# DATA ROWS
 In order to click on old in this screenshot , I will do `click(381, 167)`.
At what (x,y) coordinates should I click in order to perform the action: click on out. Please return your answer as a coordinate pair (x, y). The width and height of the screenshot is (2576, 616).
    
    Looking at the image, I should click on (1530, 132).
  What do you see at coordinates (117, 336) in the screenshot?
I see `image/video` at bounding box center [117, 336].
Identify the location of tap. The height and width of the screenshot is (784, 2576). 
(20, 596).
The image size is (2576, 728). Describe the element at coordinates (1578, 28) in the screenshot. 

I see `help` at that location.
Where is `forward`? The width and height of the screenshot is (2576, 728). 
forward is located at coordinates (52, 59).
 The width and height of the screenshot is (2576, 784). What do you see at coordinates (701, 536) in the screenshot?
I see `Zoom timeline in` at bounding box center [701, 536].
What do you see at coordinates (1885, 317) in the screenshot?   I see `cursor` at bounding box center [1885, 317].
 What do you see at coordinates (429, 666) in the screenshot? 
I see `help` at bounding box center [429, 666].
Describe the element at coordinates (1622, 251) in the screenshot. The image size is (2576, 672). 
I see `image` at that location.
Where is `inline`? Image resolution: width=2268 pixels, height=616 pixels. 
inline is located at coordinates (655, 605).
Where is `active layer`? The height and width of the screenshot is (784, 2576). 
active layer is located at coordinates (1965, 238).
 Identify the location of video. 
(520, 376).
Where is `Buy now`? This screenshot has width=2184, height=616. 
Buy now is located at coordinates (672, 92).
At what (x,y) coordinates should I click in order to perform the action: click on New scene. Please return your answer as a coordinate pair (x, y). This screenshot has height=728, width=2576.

# GIVEN PROBLEM
Which lines in the records above contain the word "Describe"? Pull out each of those lines and copy it in full.

# FINISHED EXERCISE
The image size is (2576, 728). Describe the element at coordinates (1578, 28) in the screenshot. 
Describe the element at coordinates (1622, 251) in the screenshot. The image size is (2576, 672). 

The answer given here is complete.